How to write an AR(2) stationary process in the Wold representation I managed to write an AR(1) process in the Wold representation with help from the geometric series.
I am having trouble with a stationary AR(2). How could I do?

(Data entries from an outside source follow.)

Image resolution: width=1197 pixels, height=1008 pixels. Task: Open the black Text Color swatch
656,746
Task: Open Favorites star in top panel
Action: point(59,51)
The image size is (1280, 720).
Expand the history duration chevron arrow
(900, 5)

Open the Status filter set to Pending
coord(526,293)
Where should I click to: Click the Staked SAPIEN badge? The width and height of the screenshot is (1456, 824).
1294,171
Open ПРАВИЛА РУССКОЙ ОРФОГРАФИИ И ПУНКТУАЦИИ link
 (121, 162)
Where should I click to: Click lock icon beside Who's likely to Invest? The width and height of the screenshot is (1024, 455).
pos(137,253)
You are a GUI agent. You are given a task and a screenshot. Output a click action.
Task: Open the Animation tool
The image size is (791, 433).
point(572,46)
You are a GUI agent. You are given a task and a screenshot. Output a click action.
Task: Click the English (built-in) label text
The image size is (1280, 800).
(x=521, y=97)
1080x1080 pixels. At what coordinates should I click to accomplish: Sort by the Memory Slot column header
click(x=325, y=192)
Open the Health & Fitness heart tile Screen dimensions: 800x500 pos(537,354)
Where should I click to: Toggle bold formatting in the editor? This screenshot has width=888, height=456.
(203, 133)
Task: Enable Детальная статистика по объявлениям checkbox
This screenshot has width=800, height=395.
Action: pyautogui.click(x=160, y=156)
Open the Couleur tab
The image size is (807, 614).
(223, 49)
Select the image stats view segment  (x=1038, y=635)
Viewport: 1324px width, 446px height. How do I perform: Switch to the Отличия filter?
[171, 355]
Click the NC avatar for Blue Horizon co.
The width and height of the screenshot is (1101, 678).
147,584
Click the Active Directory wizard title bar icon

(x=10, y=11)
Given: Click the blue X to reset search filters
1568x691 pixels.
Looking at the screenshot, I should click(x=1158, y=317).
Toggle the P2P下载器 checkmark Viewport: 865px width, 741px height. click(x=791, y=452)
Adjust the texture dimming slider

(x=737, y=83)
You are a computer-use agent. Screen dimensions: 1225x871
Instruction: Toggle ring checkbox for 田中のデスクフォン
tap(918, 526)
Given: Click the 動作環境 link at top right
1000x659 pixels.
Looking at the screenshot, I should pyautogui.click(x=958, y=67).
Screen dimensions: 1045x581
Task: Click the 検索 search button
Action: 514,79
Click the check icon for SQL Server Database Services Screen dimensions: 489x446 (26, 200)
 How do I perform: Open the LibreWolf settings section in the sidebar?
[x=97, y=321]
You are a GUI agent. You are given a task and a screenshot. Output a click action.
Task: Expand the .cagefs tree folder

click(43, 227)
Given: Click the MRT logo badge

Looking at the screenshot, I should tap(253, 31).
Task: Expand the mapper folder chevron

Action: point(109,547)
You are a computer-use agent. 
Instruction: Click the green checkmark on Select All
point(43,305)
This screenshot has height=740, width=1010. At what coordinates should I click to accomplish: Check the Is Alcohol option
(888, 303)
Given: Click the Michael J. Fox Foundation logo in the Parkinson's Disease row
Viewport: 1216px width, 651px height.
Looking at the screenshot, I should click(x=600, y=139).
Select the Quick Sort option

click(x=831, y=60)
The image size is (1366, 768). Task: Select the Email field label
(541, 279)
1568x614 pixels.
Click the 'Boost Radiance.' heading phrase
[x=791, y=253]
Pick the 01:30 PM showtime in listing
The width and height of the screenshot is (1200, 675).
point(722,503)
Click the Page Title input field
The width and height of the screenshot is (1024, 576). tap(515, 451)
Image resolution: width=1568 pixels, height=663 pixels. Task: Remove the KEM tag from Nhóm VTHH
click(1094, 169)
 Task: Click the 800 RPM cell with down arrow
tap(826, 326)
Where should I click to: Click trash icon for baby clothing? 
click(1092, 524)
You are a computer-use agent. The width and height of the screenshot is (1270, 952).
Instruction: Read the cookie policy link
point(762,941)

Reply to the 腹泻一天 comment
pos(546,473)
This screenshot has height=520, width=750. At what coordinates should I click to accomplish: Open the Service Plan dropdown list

 A: The Wold representation is an infinite weighted sum of the current and past innovations $\epsilon_t$:
$$
X_t = \psi_0 \epsilon_t + \psi_1 \epsilon_{t-1} + \psi_1 \epsilon_{t-2} + ... = 
\sum_{i=0}^\infty \psi_i \epsilon_{t-i}
$$
If you were interested in obtaining the values of the first weights, 
$\psi_i$, for a given ARMA process, you can proceed as follows 
(more details are given in Brockwell and Davis (1991) Time Series: Theory and Methods §3.3):
By definition, we have:
$$
X_t = \psi(L) \epsilon_t \quad \hbox{ and } \quad 
\phi(L) X_t = \theta(L) \epsilon_t \rightarrow X_t = \frac{\theta(L)}{\phi(L)} \epsilon_t
$$
where $\psi(L)$ is the infinite polynomial, $\phi(L)$ is the autoregressive polynomial and $\theta(L)$ is the moving average polynomial. Your question is about an AR process but for generality I would consider an ARMA process, which may also be of interest for this question.
Thus, we can write:
$$
\psi(L) \epsilon_t = X_t = \frac{\theta(L)}{\phi(L)} \epsilon_t \rightarrow
\psi(L) \phi(L) \epsilon_t = \theta(L) \epsilon_t
$$
The values of $\psi_i$ can be obtained equating the coefficients related to the same lags, $L^i$, from both sides of the last equation, $\psi(L) \phi(L) = \theta(L)$.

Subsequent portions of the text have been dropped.